Benched
The impending baseball season was apparently in mind with the Maryland Court of Appeals in imposing an indefinite suspension with the right to reapply after one year
Earl Weaver, famous for managing the Baltimore Orioles during their glory days, is often quoted about stressing the fundamentals of playing baseball. Much like in baseball, to properly maintain a law practice, a lawyer must execute basic fundamentals, some of which can, on a daily basis, be dull and monotonous. Establishing and maintaining an attorney trust account requires devoting time and attention to minute details but is fundamental to complying with the Maryland Attorneys’ Rules of Professional Conduct.
Maintaining strong communications with clients can be monotonous; supervising non-attorney staff can be difficult; and executing other client matters can be dull, but failure to do so can result in violations and misconduct under the rules. Weaver also said, “The key to winning baseball games is pitching, fundamentals, and three run homers.” However, for the Maryland attorney, it is all about the fundamentals.
Throughout the course of numerous personal injury representations, Respondent, Chauncey Bayarculus Johnson, repeatedly failed to recognize the fundamentals of operating a Maryland law practice. Mr. Johnson operates a solo law practice in Prince George’s County, Maryland, known as the Law Offices of Chauncey B. Johnson. Mr. Johnson transitioned from working as a schoolteacher to practicing law part-time in 2013, prior to becoming a full-time attorney shortly thereafter. During this transition, Mr. Johnson first transgressed by failing to maintain his client’s settlement funds in an attorney trust account. Shortly after Mr. Johnson opened an attorney trust account, he alleges that his nephew and non-attorney employee—Romeo Clarke—began misappropriating client funds from that account with the intent to commit theft. The misappropriation of funds from Mr. Johnson’s attorney trust account set off a wide-ranging pattern of misconduct spanning twenty-one personal injury clients. For the reasons discussed below, we shall indefinitely suspend Mr. Johnson from the practice of law, with the right to reapply after one year, providing that he completes a course emphasizing the responsible maintenance of an attorney trust account.

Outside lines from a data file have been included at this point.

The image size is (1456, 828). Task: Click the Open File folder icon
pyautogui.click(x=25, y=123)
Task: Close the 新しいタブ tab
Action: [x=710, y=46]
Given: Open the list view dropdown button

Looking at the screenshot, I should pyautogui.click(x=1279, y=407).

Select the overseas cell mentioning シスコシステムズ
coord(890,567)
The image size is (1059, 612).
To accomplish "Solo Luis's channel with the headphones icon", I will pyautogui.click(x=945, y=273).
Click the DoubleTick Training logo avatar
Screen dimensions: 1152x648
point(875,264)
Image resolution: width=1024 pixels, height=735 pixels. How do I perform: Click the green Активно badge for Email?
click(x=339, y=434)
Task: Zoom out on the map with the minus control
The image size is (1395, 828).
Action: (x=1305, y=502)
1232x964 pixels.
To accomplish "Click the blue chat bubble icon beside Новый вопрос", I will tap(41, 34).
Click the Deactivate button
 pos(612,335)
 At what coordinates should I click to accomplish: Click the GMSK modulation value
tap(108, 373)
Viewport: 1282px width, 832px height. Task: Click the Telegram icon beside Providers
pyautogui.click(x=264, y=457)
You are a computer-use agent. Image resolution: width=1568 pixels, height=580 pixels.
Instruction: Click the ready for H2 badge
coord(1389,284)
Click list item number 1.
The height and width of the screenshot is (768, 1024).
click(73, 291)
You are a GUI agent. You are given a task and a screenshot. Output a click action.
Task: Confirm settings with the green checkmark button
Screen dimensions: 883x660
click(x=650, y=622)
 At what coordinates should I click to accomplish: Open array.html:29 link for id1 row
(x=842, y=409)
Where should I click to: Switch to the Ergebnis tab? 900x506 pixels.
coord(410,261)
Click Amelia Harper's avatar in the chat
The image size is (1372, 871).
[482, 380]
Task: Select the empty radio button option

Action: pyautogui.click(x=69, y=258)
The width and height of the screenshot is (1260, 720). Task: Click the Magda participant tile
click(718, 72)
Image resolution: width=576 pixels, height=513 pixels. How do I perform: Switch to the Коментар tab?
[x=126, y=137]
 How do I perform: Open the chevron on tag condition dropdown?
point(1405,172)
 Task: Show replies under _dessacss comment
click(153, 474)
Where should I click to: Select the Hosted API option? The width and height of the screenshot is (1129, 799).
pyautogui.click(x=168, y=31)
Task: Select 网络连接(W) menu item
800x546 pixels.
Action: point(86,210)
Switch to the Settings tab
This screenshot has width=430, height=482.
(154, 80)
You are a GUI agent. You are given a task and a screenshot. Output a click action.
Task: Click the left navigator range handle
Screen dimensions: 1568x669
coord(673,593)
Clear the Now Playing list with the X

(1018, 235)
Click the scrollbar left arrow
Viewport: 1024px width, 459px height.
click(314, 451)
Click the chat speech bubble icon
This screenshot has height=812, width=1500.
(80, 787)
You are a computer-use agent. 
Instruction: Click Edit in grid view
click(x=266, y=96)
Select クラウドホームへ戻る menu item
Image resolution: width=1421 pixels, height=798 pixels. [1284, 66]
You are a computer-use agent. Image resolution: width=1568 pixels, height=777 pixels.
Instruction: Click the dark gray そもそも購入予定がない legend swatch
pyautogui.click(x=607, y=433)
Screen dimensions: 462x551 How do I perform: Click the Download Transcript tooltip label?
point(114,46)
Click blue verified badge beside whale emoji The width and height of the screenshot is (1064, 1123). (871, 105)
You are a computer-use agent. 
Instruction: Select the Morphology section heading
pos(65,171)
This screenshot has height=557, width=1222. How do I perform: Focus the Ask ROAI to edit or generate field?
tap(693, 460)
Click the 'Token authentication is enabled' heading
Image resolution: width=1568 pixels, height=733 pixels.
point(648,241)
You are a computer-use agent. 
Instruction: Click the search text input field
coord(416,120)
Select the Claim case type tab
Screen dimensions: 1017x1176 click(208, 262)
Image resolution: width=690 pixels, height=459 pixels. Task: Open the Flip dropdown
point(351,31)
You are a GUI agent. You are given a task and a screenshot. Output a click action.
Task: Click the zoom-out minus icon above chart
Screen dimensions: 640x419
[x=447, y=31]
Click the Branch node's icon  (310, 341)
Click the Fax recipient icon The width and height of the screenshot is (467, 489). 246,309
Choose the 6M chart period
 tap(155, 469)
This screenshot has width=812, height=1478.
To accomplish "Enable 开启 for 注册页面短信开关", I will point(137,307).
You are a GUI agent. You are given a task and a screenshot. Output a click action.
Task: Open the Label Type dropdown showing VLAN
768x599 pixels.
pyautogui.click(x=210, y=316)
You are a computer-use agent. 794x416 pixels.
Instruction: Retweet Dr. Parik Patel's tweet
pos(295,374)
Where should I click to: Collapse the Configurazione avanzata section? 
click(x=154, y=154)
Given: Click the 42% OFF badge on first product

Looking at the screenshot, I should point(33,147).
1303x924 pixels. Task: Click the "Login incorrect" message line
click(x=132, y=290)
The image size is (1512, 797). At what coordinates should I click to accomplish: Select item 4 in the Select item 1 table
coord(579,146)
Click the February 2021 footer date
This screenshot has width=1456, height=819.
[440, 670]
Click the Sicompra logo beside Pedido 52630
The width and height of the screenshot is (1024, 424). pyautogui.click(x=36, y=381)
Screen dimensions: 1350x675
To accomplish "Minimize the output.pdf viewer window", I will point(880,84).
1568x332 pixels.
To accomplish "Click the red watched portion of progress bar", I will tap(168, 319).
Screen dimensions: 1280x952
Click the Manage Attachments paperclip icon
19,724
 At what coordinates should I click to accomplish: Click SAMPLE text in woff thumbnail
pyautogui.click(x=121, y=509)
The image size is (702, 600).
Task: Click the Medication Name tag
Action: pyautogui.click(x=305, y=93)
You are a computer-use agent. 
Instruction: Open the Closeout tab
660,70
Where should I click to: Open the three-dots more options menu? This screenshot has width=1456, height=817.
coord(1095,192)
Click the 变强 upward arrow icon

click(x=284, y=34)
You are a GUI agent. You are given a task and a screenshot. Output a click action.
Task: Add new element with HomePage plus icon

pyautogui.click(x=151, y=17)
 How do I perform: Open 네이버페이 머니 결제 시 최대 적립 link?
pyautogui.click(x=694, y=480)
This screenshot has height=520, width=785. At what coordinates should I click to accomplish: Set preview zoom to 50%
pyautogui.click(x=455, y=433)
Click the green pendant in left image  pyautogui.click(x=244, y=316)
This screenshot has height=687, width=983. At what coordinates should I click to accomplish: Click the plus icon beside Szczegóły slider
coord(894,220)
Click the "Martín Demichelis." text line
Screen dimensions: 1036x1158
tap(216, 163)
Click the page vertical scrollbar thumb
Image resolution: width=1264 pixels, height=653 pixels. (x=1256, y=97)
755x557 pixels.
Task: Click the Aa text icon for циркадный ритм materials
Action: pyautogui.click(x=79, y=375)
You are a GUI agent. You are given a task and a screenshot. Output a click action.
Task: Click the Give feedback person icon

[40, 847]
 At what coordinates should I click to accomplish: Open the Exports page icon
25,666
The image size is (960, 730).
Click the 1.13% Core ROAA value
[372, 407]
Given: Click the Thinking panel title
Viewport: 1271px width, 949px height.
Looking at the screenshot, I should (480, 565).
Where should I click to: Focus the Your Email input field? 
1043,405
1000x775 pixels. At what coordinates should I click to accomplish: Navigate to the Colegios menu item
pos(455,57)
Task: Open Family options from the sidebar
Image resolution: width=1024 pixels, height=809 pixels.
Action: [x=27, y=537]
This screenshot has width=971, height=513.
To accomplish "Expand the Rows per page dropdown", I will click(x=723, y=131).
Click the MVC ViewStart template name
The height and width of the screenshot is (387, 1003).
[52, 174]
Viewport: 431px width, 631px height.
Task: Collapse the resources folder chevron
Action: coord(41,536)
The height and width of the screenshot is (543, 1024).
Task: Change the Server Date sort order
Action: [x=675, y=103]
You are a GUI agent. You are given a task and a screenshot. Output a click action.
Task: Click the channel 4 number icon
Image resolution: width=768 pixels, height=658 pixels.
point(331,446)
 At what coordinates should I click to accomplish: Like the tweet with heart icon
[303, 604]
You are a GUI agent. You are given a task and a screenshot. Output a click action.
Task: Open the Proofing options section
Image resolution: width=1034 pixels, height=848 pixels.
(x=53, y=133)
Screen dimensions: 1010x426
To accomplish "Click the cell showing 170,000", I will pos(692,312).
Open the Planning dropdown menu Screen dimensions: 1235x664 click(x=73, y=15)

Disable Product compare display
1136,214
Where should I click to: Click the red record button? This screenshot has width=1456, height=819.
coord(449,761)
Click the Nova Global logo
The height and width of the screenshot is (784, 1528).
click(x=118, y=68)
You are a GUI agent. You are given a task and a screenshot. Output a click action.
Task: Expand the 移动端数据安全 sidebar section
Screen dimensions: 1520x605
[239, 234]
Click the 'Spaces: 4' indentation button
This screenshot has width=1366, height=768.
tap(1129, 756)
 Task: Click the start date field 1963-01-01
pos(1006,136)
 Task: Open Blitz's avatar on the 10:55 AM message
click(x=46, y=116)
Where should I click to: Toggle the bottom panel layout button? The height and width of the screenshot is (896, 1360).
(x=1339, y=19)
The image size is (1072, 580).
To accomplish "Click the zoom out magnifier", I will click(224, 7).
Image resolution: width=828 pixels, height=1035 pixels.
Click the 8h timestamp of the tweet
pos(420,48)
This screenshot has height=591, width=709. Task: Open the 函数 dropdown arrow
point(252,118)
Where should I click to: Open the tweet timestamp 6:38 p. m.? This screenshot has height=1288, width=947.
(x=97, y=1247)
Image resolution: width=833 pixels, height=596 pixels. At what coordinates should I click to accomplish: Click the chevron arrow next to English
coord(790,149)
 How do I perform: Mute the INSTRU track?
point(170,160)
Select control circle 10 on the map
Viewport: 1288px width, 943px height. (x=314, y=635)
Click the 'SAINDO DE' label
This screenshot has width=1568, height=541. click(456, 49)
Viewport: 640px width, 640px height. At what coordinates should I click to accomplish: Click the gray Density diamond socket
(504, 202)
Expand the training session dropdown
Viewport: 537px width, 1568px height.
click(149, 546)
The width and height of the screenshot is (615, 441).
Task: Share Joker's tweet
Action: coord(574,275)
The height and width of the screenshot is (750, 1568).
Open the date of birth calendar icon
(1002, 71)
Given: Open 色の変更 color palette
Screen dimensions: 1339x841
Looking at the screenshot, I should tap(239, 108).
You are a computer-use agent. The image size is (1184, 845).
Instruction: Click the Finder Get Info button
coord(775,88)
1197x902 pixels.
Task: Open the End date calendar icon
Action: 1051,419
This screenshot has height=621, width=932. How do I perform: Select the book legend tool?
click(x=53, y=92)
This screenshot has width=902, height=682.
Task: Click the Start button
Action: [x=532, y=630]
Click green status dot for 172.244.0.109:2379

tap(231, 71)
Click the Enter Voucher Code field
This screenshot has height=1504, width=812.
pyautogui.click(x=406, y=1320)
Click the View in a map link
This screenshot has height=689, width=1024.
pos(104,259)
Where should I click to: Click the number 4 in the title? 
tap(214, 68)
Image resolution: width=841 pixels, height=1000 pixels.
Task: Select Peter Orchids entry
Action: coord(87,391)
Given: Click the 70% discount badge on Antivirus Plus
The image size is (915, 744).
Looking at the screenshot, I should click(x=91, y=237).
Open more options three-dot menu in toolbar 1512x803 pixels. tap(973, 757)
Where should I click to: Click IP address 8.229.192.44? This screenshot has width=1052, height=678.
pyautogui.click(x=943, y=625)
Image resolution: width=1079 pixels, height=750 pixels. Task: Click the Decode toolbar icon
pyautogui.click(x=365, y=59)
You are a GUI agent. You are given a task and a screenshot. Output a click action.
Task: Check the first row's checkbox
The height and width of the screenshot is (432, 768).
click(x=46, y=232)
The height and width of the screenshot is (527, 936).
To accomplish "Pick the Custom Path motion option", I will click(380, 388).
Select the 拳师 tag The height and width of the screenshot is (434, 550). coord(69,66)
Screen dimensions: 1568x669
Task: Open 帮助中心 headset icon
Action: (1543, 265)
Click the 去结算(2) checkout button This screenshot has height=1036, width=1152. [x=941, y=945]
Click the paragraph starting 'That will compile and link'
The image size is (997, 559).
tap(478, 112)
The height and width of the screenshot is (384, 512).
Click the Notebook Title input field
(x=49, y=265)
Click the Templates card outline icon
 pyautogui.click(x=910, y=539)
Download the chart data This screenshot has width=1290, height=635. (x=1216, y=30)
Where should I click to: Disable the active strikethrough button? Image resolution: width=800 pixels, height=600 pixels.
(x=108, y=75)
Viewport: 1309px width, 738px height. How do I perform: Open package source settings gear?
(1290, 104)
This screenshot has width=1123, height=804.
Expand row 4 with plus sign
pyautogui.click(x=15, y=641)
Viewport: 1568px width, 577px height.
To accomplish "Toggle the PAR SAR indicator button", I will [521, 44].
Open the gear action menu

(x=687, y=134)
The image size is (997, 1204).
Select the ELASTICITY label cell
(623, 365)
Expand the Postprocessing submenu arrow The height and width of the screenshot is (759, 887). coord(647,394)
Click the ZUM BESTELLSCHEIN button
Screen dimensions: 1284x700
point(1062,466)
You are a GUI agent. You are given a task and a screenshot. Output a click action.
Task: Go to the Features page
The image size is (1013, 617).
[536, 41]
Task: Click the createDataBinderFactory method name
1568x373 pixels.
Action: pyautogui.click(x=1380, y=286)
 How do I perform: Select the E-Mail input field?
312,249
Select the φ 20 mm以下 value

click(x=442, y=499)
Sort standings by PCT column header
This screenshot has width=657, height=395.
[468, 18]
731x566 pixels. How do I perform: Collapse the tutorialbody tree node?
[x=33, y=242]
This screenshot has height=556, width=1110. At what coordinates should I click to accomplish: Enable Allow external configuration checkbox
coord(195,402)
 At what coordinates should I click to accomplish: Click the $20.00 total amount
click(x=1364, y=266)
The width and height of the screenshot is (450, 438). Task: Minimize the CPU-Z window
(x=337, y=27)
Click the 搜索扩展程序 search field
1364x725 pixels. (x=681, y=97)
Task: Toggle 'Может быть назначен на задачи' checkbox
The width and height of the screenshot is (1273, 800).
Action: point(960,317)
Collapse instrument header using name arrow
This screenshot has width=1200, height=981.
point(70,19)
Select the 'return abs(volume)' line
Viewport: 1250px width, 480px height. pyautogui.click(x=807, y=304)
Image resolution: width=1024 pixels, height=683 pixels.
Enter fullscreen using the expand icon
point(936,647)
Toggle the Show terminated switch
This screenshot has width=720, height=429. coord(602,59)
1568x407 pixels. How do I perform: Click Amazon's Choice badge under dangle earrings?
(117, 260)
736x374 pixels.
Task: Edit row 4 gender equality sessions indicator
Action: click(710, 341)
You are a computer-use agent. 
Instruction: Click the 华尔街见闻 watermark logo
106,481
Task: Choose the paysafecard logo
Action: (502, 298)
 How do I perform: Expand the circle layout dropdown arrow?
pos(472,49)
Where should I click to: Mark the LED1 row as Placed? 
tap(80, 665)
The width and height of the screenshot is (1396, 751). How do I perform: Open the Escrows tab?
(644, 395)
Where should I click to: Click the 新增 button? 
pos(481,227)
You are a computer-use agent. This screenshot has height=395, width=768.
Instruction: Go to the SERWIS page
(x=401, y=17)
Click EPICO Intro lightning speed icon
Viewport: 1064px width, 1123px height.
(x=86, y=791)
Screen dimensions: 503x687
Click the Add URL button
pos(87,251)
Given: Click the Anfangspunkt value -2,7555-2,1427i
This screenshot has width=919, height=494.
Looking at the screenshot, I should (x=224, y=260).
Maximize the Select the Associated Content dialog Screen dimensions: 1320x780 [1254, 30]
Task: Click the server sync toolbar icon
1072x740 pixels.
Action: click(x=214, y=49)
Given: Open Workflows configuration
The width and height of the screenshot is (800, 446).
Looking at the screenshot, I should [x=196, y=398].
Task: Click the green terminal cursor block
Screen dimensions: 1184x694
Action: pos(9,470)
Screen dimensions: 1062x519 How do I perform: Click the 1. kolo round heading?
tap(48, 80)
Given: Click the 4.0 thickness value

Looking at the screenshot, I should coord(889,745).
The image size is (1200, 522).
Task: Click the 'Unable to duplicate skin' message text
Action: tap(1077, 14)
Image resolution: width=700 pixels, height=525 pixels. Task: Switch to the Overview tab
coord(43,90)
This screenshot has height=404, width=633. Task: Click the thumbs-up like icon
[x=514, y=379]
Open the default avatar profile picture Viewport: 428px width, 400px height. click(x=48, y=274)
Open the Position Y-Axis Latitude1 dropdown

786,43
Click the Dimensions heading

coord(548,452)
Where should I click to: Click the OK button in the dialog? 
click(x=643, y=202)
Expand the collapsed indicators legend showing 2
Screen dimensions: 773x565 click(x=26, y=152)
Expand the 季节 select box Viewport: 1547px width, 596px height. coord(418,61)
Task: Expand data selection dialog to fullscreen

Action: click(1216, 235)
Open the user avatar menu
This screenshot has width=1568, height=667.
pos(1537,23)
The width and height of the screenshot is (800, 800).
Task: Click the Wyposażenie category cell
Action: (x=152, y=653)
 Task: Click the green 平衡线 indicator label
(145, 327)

Judge Watts dissented and would disbar
Respectfully, I dissent as to the sanction imposed in this case. I would follow Bar Counsel’s recommendation and disbar Chauncey Bayarculus Johnson, Respondent. From my perspective, the sanction of an indefinite suspension with the right to apply for reinstatement after one year provided that Johnson complete a course emphasizing the responsible maintenance of an attorney trust account is not appropriate, given the numerous instances of intentional dishonest conduct and the lack of compelling extenuating circumstances justifying a sanction less than disbarment.
The dissent notes that a prior precedent has been applied with uneven results
From my perspective, the sanction imposed in this case, and similar ones where there has been intentional dishonest conduct and disbarment was not deemed to be the appropriate sanction, demonstrates that there is a need for the Court to determine whether our holding in Vanderlinde concerning disbarment generally being the appropriate sanction for intentional dishonest conduct remains valid or whether the presence of mitigating factors that do not constitute compelling extenuating circumstances will be sufficient to conclude that disbarment is unwarranted. See, e.g., Attorney Grievance Comm’n v. Riely, 471 Md. 458, 242 A.3d 206 (2020); Attorney Grievance Comm’n v. Lang, 461 Md. 1, 191 A.3d 474 (2018).
If we wish to move away from the Vanderlinde standard and no longer require compelling extenuating circumstances to justify a sanction less than disbarment in cases involving intentional dishonest conduct, then, from my perspective, we should say so. For the sake of clarity in our attorney grievance jurisprudence and providing guidance to Bar Counsel and the Bar at large, we should make known whether we intend to adhere to the principles set forth in Vanderlinde where there is intentional dishonest conduct or not, i.e., whether Vanderlinde remains good law.